Viel entscheidender aber sei die Haltung, betont die Projektleiterin. Denn selbst städtische Unternehmen würden langfristige Sozialbindungen scheuen und daher zum Teil auf zinslosen Kredite der Landesbank verzichten. „Sie denken schon an den Weiterverkauf als Eigentumswohnungen in 15 oder 25 Jahren.“

Das ist vielleicht das größte Problem im sozialen Wohnungsbau. Deutschlandweit gehen zurzeit Jahr für Jahr rund 80.000 günstige Wohnungen verloren, weil die Sozialbindung ausläuft. Milliardenschwere Förderungen verpuffen ohne jede Nachhaltigkeit, weil die Eigentümer mit den vom Staat mitfinanzierten Häusern dann machen können, was sie wollen.

Das darf auch das Syndikat. Nur will es eben gar nicht weiterverkaufen, kann es praktisch auch gar nicht. Die GmbHs, denen die einzelnen Häuser gehören, sind nur zu 50 Prozent im Besitz des Syndikats. Die andere Hälfte gehört dem jeweiligen Bewohnerverein. So könnten die Bewohner ihr Haus nur verscherbeln, wenn das Syndikat zustimmt. Umgekehrt ist auch das machtlos ohne die Zustimmung der Mieter. Eine Pattsituation, die dazu führt, dass das Haus „unverkäuflich“ wird – der Slogan des dritten Transparents.

Patt als Chance und Schutz

Es gehe nicht nur darum, dass hier „für rund 150 Menschen zwischen null und siebzig Jahren preiswerte Mietwohnungen geschaffen werden“, betont Haselberger, sondern auch um die Funktion als Vorbild dafür, wie aktuell bezahlbarer Mietwohnungsbau möglich ist.

Die Syndikalisten haben große Träume. In Freiburg-Dietenbach ist ein großes Neubaugebiet mit rund 5.000 Wohnungen geplant. „Warum nicht davon 500 Wohnungen, das wären rund 30 Häuser, übernehmen?“, fragt Stefan Rost. Das Mietshäuser Syndikat hat kürzlich zu einem ersten Interessententreffen geladen.

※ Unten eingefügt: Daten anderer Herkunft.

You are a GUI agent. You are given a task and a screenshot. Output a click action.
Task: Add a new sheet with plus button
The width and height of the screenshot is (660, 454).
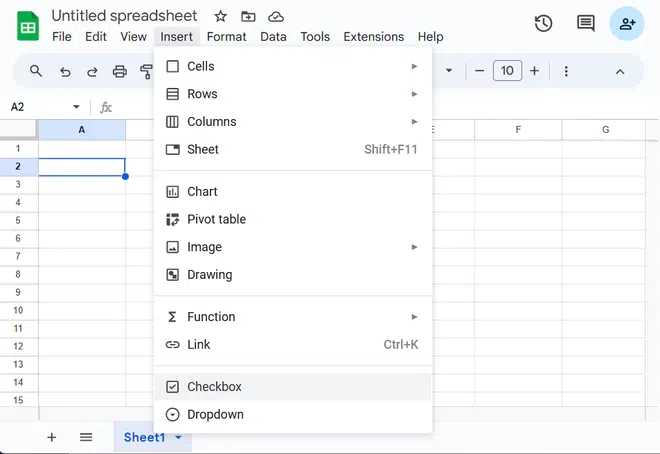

Und falls dem links-grün-alternativen Milieu die Aktivisten ausgehen, könnte man auch Teile der kommunalen Stadtbau GmbH als 'Stadtbau 2.0.’ neu strukturieren, um die Anforderungen einer sozialen Wohnungspolitik zu erfüllen, sagt Rost, „um Mietwohnungen dauerhaft dem Markt zu entziehen und als Gemeingüter zu sichern: sozial, bezahlbar und unverkäuflich“.